### Required work
Write only how many lines in this data include "first".

◇ ◇ ◇ ◇ ◇ ◇ ◇

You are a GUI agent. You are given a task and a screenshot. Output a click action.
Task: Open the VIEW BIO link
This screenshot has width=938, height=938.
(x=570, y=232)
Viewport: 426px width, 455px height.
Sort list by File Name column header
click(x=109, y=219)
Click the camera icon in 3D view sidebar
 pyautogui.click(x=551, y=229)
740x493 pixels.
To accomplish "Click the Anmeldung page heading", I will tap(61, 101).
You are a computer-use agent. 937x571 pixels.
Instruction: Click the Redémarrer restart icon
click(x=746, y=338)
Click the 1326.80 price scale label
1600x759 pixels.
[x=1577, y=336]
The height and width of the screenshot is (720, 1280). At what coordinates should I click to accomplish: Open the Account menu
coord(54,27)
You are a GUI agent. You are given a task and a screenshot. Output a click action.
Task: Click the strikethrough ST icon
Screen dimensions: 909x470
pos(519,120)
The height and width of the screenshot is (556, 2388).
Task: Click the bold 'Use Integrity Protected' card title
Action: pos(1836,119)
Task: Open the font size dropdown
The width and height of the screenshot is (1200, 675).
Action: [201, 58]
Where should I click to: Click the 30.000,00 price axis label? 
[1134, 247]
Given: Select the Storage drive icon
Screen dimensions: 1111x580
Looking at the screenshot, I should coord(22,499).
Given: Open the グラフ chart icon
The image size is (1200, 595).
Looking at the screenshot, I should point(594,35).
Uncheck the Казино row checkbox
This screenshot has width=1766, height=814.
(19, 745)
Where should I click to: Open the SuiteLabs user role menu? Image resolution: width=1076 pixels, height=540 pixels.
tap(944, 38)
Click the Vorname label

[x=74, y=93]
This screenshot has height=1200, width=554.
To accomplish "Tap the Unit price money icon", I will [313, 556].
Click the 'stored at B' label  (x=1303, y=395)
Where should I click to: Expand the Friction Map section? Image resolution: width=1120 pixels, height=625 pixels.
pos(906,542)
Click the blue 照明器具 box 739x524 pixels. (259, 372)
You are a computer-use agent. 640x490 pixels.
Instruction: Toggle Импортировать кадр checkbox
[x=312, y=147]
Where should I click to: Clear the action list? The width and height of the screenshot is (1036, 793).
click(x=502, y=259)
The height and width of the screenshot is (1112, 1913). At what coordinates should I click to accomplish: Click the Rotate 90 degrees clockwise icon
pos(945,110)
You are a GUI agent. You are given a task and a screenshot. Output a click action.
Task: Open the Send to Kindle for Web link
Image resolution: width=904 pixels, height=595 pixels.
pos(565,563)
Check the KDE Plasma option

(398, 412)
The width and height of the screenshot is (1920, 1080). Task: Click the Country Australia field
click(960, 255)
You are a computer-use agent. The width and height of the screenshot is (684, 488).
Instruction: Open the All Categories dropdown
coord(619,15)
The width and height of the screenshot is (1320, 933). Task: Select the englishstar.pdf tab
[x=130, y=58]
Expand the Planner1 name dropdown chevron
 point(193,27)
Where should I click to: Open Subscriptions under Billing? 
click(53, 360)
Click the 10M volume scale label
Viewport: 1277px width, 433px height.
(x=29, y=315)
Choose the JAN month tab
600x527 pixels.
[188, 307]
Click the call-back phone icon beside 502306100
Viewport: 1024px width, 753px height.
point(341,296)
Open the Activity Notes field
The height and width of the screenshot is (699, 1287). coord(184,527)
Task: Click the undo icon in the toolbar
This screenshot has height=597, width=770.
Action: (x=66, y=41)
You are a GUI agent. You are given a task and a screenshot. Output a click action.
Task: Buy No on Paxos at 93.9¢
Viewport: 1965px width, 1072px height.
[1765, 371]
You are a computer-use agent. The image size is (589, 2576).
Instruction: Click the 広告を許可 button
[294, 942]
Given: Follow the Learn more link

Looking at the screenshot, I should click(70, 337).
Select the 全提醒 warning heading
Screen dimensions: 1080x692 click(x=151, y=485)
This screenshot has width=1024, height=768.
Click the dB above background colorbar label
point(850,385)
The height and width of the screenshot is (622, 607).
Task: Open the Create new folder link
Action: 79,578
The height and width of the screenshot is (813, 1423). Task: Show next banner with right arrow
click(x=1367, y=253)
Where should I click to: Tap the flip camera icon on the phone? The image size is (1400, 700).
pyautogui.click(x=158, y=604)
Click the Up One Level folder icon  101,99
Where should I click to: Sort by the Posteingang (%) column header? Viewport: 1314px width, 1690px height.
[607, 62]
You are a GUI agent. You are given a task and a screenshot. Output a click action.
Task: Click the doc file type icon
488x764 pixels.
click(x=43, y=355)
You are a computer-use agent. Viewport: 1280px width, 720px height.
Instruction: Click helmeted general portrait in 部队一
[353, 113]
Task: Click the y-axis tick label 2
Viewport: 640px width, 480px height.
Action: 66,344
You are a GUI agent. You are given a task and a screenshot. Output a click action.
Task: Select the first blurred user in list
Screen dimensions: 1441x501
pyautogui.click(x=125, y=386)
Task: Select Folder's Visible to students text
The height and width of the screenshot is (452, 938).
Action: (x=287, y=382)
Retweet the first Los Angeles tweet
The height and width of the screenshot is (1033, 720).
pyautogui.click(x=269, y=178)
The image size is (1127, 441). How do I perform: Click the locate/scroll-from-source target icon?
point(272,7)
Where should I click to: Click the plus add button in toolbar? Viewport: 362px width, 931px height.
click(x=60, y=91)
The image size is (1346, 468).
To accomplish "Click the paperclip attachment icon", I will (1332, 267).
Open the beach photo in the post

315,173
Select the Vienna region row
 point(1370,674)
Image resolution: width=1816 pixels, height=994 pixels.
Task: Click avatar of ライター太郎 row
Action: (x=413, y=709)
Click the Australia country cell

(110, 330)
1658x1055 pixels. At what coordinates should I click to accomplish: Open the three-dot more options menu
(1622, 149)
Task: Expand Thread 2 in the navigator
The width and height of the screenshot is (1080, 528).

◇ ◇ ◇ ◇ ◇ ◇ ◇

### Exercise output
2